Description
Despite some successes in development and environmental politics, progress is far from sufficient to achieve real sustainable development. We know that the 2020s are the make-or-break years. In the new 2021 edition of the Global Goals Yearbook we discuss barriers and solutions.
We are experiencing the all-goes-with-everything crisis: climate change, pandemics, zoonoses, species extinction, shrinking resources, a widening gap between rich and poor, digitalization, disruptions in the economy, the rise of populists and autocrats, among others.
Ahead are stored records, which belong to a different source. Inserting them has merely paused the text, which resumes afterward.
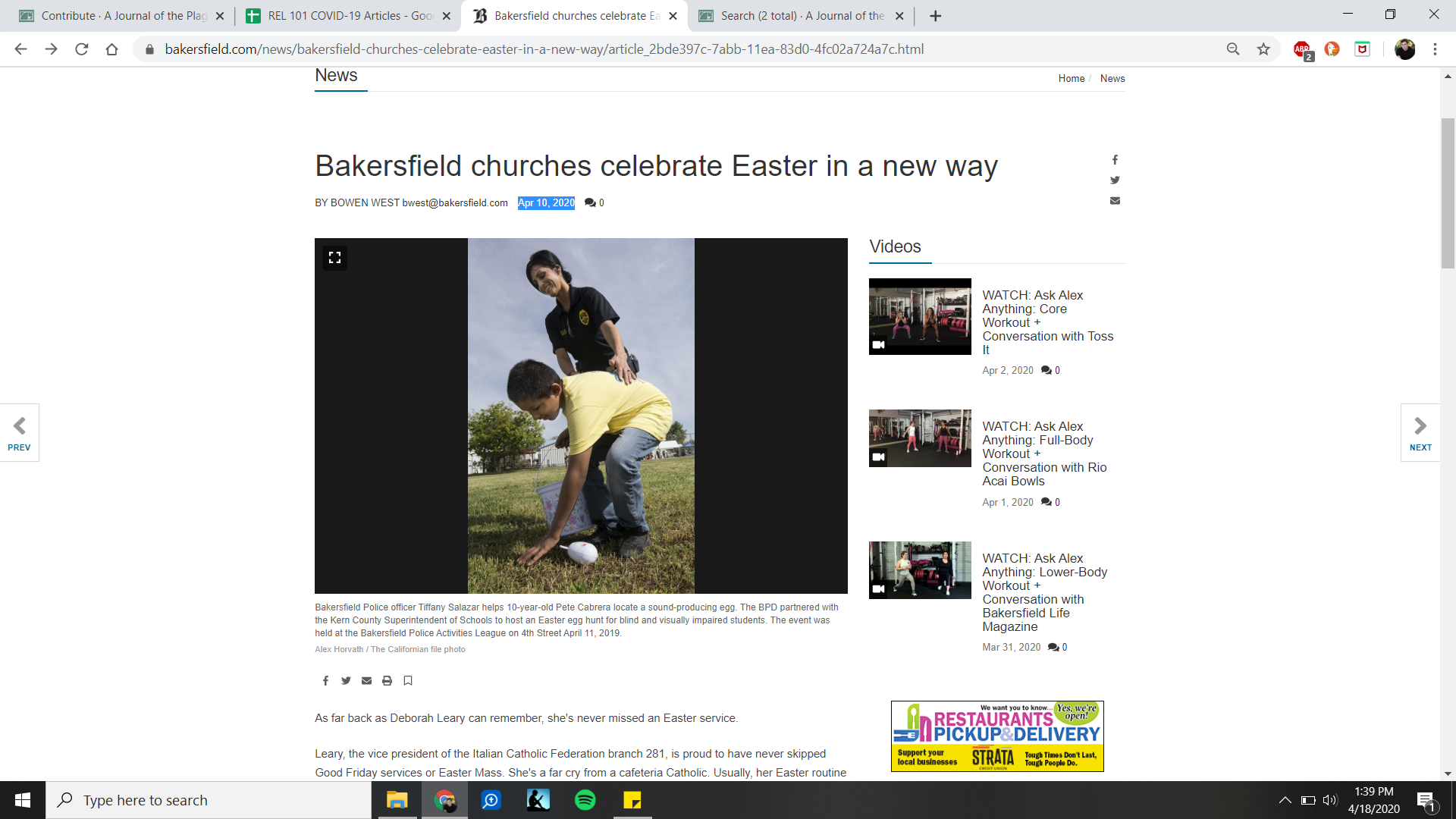Open Ask Alex Core Workout video link

(1047, 322)
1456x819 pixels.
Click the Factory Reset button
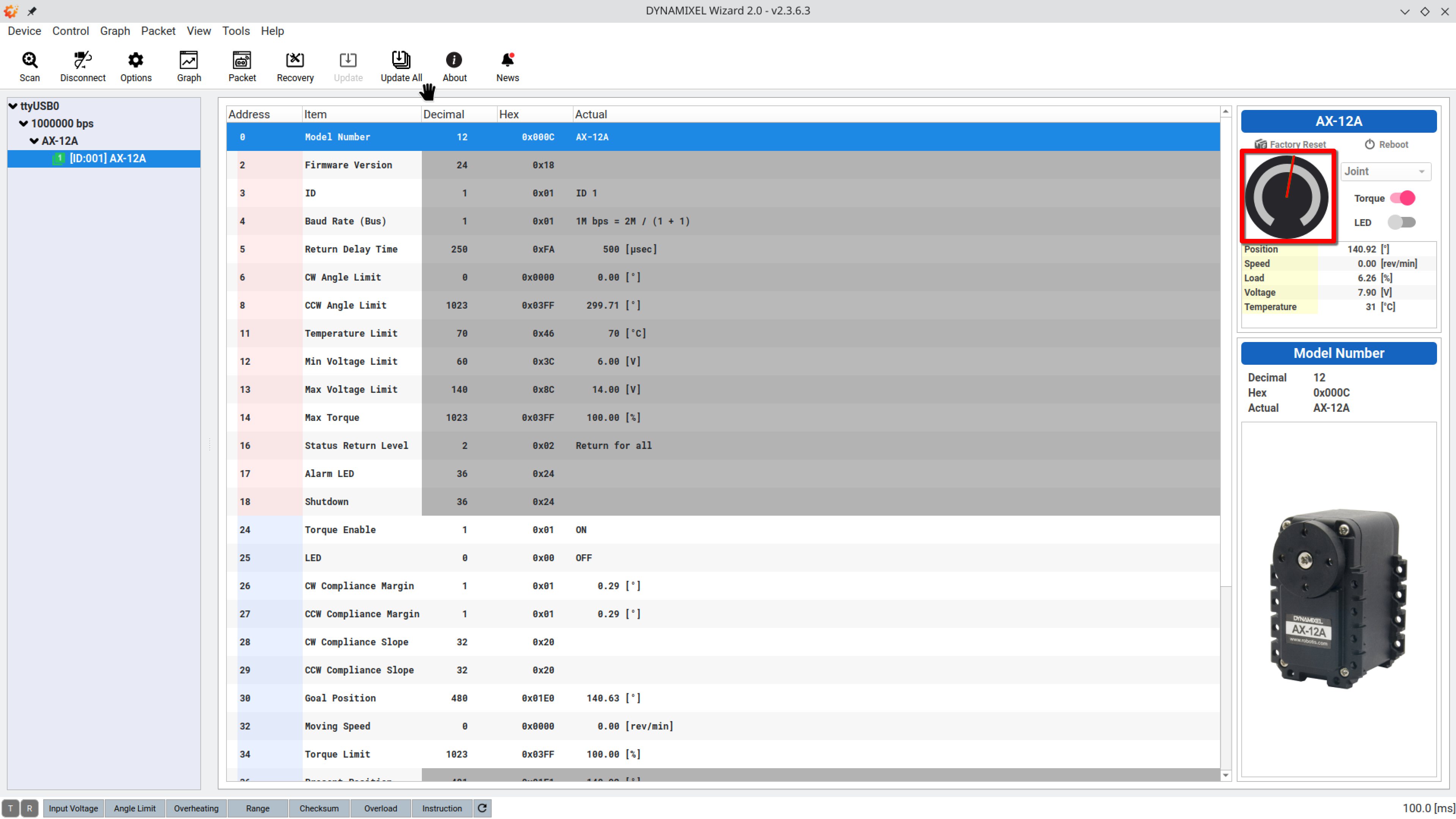[x=1290, y=144]
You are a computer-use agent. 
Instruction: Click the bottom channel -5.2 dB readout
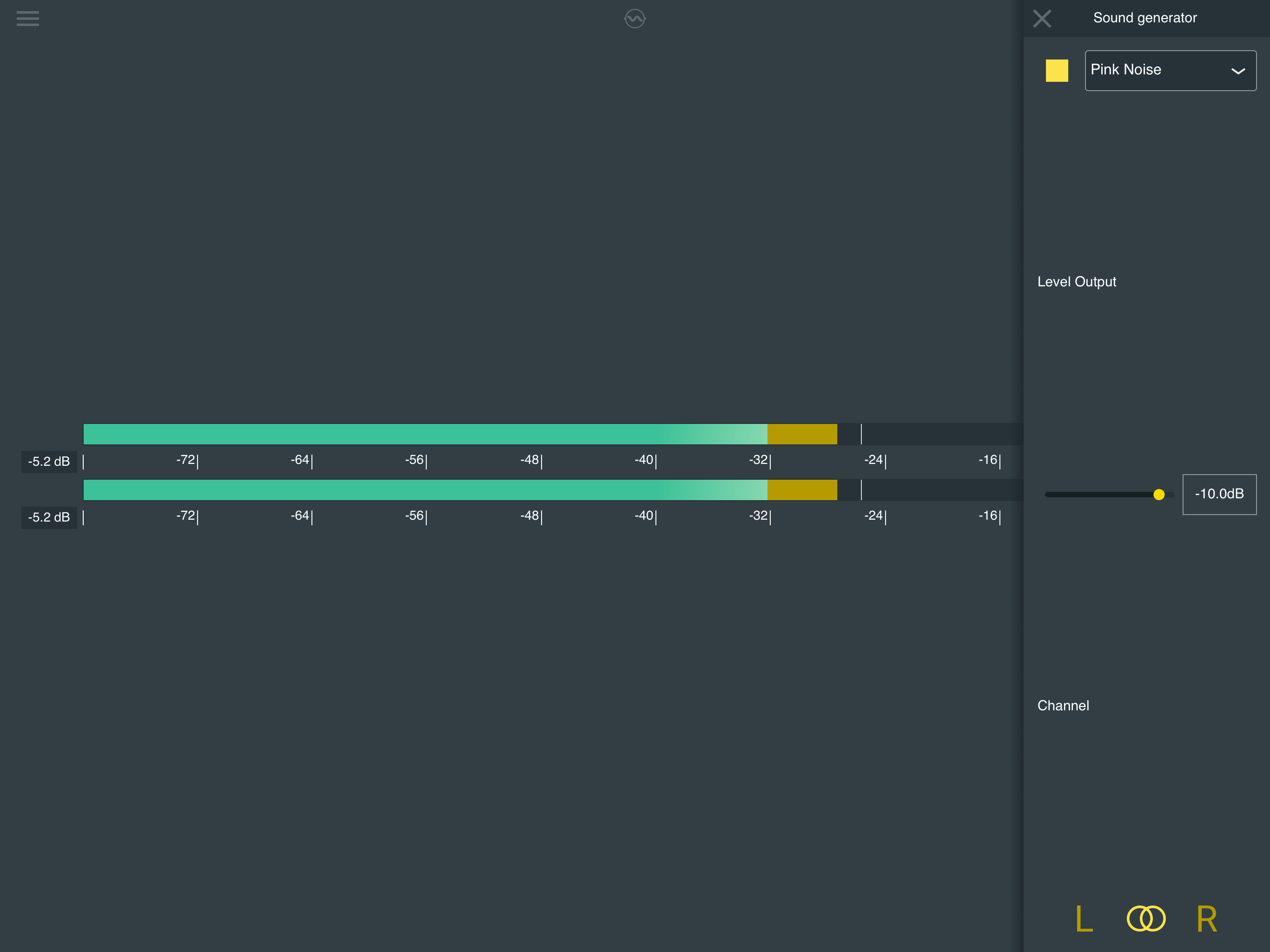[x=49, y=517]
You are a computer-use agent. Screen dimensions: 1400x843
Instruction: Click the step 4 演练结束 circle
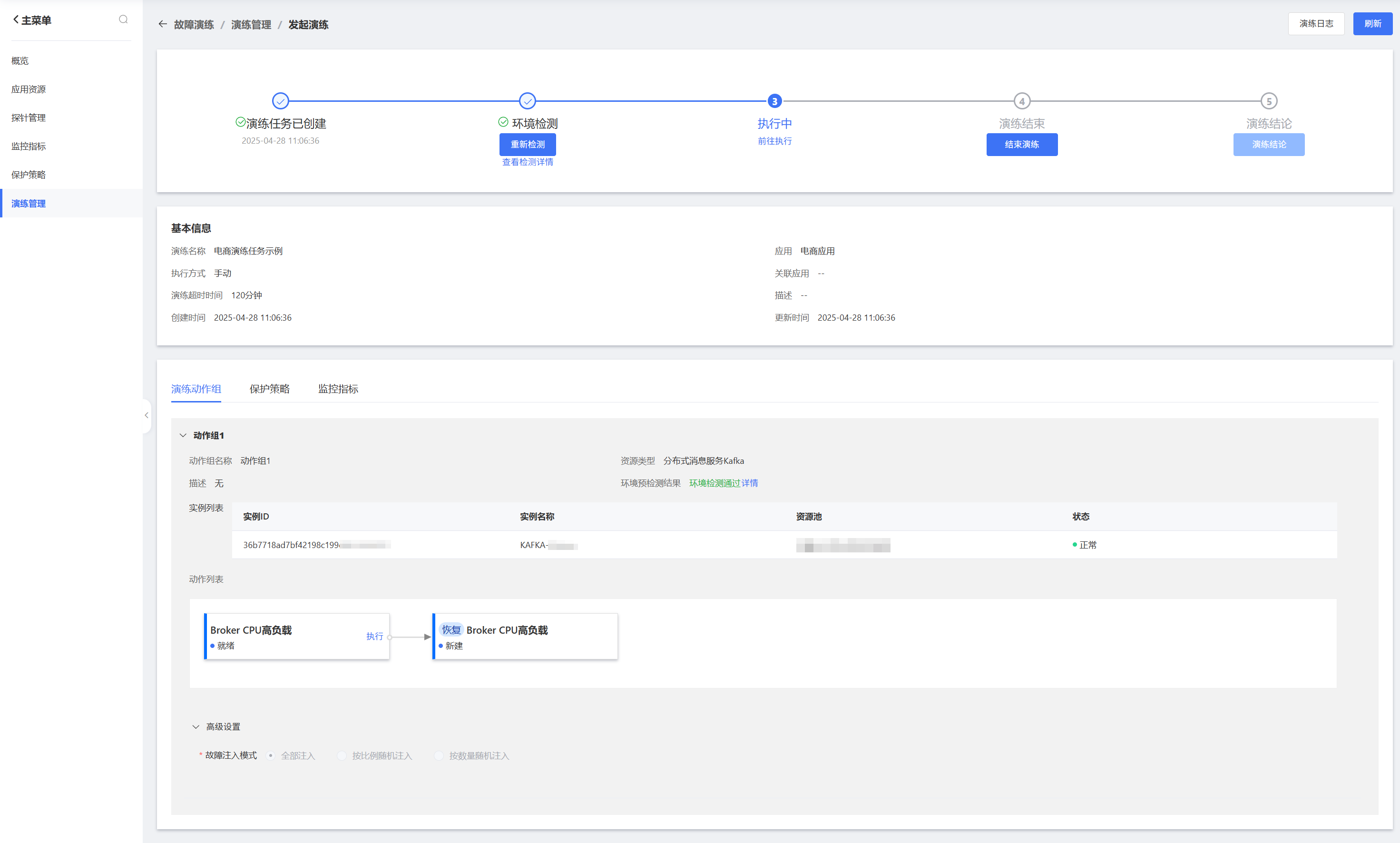click(x=1022, y=101)
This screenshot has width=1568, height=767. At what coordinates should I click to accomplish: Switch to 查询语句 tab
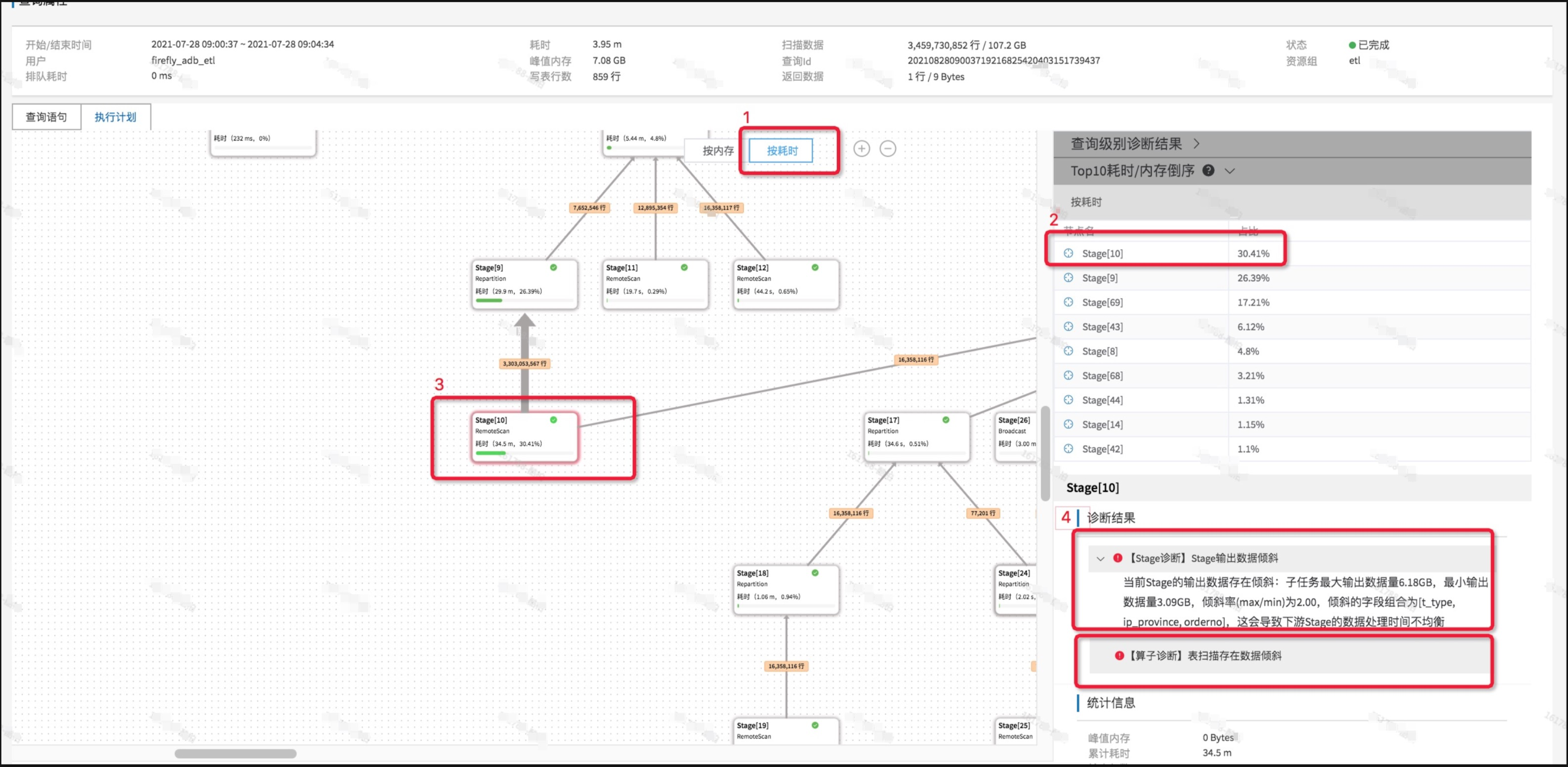click(x=46, y=117)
In our current issue of the Global Goals Yearbook, we examine the called-for Decade of Action on three levels:
1. Framing the debate
In this section, we trace how the sustainability debate has evolved from an inequality discourse to an equity discourse. Such models of justice need rules and policy prescriptions. We therefore report on the Green New Deals in Europe and the United States and the introduction of metrics, reporting standards, and the expanded concept of materiality. Common to all aspects is the attempt to translate the broad field of sustainability into numbers. After all, numbers are considered facts, they can be checked, and that is how judgments can be made. In the second part, we look at the question of concrete implementation in operational management processes and internal control systems.
2. Zooming in
The pandemic has revealed the vulnerability of the interconnected world: Building up the economy in the form it was before the pandemic is no option. The economic recovery plans offer a true chance for sustainable transformation in the sense of the UN development goals. We have defined the eight transformation areas that we will explore more actively. All best practices will be assigned to these topics. In this edition we will cover the aspects of sustainable purpose, “leave no one behind,” the circular economy, net-zero strategies, and sustainable cities.
3. Looking around
We will only solve global challenges together. This requires a solidary and cooperative world community. The concept of “rule of law” is therefore regarded as a guiding principle in international politics. It finds its concrete expression in multilateralism. In this Yearbook, we shed light on the origins and development of this concept. Although multilateralism has suffered considerably recently – not only, but also because of ex-President Trump. EU Commissioner Joseph Borell therefore explores the question of how to revive multilateralism in a multipolar world. Finally, Stefan Brunnhuber of the Club of Rome looks at the tensions between democracies and autocracies and their ability to find solutions to Agenda 2030.